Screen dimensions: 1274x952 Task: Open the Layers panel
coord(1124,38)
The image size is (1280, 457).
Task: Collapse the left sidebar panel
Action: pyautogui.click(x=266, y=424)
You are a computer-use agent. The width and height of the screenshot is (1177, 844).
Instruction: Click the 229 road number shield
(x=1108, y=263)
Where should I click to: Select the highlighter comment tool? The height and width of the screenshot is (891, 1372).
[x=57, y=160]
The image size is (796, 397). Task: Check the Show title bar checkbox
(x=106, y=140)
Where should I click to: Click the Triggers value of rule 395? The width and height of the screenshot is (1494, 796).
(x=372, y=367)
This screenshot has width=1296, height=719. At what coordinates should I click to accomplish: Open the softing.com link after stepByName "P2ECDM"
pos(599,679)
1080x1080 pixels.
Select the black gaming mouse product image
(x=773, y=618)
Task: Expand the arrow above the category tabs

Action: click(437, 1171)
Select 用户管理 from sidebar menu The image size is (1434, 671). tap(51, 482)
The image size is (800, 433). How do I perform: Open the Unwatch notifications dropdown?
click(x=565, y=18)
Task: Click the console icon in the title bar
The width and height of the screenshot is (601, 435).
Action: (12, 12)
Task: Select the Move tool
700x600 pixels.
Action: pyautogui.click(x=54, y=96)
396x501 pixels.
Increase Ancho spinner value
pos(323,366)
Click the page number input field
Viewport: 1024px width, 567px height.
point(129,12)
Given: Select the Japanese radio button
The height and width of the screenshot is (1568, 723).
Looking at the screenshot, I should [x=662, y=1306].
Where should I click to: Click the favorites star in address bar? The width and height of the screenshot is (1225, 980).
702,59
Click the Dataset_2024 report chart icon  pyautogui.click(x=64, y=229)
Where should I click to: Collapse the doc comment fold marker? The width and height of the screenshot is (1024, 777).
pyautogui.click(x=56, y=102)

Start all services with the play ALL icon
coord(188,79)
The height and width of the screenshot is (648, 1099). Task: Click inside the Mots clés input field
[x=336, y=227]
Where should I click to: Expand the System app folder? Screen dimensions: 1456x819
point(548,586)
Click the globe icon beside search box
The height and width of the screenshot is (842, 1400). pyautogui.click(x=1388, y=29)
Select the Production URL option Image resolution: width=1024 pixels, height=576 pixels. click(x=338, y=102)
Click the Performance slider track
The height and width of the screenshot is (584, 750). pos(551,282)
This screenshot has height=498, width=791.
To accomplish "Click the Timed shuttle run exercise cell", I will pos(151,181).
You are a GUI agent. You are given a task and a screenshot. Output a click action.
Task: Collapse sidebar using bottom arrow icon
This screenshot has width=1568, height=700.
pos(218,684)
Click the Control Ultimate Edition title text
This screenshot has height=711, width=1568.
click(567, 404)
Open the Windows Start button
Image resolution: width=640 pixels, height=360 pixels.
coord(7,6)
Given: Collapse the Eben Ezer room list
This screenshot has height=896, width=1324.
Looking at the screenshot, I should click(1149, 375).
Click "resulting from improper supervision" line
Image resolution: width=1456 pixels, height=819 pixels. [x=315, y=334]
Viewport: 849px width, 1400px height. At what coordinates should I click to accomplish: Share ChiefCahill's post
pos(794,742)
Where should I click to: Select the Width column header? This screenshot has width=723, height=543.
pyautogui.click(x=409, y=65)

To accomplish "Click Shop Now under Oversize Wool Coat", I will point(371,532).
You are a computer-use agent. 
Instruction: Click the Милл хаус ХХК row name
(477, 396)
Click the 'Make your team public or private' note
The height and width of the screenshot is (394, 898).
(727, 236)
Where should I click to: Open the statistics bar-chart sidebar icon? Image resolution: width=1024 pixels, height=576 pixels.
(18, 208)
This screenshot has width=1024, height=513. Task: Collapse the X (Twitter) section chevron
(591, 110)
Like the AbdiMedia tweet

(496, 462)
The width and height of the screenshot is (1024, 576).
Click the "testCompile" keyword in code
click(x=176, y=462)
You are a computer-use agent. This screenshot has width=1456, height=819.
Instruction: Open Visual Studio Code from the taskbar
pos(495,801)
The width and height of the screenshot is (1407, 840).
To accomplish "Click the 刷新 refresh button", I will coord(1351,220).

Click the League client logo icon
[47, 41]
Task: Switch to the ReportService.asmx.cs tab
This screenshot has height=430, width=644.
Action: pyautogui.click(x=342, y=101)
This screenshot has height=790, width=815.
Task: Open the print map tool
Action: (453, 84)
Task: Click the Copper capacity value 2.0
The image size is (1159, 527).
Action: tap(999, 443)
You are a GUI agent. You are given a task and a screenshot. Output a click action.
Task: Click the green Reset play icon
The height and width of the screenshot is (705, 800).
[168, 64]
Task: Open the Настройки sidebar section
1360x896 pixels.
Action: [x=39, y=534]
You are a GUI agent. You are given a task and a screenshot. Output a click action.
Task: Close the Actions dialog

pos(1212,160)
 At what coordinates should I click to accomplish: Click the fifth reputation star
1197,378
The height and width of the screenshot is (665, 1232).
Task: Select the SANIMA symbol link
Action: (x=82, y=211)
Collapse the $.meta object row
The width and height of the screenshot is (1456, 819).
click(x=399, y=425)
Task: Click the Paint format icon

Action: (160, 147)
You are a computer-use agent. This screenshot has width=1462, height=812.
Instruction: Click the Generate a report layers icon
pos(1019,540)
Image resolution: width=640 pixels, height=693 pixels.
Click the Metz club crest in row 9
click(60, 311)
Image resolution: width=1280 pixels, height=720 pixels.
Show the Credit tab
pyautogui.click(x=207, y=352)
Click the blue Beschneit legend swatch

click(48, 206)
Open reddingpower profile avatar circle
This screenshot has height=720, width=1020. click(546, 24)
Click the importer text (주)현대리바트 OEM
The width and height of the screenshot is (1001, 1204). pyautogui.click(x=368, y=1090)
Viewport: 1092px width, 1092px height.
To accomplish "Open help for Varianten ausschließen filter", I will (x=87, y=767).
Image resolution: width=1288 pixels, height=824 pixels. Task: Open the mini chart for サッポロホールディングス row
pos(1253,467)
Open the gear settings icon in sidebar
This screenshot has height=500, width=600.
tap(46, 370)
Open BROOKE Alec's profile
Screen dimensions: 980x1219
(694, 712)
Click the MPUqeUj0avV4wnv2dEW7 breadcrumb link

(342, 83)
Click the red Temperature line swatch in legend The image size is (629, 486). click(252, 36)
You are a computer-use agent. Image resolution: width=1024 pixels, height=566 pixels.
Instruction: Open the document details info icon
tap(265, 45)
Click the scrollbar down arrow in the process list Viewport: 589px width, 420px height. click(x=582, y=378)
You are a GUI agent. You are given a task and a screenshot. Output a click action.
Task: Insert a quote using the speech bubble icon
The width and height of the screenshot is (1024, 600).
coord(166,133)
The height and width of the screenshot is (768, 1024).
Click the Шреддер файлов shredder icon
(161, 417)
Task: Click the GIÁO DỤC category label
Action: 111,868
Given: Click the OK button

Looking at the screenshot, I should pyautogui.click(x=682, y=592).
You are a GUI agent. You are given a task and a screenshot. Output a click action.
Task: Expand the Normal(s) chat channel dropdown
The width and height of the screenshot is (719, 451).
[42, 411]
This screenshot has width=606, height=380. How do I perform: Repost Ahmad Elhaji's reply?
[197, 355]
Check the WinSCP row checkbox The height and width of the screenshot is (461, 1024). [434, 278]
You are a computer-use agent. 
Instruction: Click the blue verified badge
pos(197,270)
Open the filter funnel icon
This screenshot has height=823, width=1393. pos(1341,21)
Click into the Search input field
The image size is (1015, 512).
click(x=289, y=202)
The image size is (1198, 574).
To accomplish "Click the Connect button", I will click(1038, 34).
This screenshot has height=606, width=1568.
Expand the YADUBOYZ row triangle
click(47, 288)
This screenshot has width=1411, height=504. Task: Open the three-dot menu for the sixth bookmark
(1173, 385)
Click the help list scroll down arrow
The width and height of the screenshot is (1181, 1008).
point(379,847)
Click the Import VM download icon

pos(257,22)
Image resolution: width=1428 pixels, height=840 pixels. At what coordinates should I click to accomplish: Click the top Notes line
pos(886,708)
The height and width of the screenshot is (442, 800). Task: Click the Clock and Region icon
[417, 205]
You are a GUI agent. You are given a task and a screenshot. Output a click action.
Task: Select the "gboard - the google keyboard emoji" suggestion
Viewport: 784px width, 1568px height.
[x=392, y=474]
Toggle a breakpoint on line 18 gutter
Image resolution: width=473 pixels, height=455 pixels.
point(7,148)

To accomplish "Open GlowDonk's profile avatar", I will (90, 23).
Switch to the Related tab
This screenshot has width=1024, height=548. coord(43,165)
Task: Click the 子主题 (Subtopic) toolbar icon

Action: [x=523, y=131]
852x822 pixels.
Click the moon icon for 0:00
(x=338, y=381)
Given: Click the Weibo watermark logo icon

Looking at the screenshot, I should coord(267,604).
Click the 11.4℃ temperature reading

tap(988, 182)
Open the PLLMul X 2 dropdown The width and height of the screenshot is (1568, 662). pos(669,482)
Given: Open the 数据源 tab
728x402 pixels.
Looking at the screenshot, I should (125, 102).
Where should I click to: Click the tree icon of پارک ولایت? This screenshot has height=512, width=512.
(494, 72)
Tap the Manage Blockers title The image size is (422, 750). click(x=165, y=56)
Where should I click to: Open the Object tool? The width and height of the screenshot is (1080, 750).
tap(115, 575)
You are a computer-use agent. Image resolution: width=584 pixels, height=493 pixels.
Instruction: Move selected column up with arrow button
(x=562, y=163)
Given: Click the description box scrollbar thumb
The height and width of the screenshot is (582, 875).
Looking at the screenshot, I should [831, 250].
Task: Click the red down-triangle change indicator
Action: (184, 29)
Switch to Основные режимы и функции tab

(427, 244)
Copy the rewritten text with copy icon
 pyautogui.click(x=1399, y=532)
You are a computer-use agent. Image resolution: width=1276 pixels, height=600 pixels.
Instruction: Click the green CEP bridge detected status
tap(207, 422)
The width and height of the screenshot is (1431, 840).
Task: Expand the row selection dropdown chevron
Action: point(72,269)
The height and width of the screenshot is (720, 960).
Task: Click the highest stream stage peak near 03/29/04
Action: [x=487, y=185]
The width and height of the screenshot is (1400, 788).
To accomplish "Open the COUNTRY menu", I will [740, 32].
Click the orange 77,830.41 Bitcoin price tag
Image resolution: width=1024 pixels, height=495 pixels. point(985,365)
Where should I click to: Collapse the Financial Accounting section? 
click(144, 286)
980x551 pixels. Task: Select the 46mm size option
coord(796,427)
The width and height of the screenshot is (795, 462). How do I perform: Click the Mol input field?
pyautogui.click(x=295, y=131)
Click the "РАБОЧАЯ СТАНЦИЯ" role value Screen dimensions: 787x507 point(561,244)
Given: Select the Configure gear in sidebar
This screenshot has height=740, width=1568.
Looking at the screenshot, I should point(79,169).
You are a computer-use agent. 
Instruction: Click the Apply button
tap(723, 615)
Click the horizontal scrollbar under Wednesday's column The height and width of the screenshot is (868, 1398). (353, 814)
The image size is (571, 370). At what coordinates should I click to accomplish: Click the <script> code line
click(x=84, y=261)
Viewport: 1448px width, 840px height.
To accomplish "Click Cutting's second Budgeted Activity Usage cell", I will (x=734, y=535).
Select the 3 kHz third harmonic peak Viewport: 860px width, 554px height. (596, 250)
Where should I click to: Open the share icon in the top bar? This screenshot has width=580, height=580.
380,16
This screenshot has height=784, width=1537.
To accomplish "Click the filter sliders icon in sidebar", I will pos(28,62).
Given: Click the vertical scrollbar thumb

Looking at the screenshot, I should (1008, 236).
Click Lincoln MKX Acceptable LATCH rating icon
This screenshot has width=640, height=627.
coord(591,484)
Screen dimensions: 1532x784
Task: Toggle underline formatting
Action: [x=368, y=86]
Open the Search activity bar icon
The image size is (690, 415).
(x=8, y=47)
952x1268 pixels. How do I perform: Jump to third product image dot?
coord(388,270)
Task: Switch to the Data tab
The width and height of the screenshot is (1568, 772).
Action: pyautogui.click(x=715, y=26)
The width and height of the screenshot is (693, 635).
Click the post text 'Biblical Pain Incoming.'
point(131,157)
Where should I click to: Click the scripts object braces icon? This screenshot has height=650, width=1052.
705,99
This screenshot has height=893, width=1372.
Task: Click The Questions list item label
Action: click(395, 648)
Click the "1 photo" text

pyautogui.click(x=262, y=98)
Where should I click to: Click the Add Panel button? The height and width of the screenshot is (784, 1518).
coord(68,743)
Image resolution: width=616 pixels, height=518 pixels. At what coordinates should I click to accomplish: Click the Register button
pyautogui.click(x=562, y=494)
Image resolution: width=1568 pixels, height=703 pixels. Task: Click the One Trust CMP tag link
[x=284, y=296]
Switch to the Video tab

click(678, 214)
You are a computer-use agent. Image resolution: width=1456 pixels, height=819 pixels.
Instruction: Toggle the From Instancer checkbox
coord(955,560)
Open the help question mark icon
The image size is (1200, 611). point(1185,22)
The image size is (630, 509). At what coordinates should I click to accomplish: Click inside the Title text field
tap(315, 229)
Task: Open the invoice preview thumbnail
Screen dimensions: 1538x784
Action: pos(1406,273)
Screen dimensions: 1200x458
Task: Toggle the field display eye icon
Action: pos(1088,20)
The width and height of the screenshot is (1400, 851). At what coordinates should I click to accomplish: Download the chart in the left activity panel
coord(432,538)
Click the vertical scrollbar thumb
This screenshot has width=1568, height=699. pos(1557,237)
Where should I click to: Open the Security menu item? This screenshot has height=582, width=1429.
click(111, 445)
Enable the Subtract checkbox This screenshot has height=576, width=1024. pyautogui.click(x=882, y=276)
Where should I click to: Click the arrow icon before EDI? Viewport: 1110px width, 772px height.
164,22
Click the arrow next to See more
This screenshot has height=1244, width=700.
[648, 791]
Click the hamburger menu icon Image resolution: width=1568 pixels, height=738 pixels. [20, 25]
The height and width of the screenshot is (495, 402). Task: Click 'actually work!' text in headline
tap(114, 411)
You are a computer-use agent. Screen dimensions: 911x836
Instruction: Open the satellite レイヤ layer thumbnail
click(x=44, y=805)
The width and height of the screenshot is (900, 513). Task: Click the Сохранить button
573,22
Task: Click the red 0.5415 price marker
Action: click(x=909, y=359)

☆ ☆ ☆ ☆ ☆ ☆ ☆

Starting at the first of the rows and ending at the line containing "Action: pyautogui.click(x=54, y=96)", switch "Layers" to "Properties". Reproduce only those lines, with nothing else altered.

Screen dimensions: 1274x952 Task: Open the Properties panel
coord(1124,38)
The image size is (1280, 457).
Task: Collapse the left sidebar panel
Action: pyautogui.click(x=266, y=424)
You are a computer-use agent. The width and height of the screenshot is (1177, 844).
Instruction: Click the 229 road number shield
(x=1108, y=263)
Where should I click to: Select the highlighter comment tool? The height and width of the screenshot is (891, 1372).
[x=57, y=160]
The image size is (796, 397). Task: Check the Show title bar checkbox
(x=106, y=140)
Where should I click to: Click the Triggers value of rule 395? The width and height of the screenshot is (1494, 796).
(x=372, y=367)
This screenshot has width=1296, height=719. At what coordinates should I click to accomplish: Open the softing.com link after stepByName "P2ECDM"
pos(599,679)
1080x1080 pixels.
Select the black gaming mouse product image
(x=773, y=618)
Task: Expand the arrow above the category tabs

Action: click(437, 1171)
Select 用户管理 from sidebar menu The image size is (1434, 671). tap(51, 482)
The image size is (800, 433). How do I perform: Open the Unwatch notifications dropdown?
click(x=565, y=18)
Task: Click the console icon in the title bar
The width and height of the screenshot is (601, 435).
Action: (12, 12)
Task: Select the Move tool
700x600 pixels.
Action: pyautogui.click(x=54, y=96)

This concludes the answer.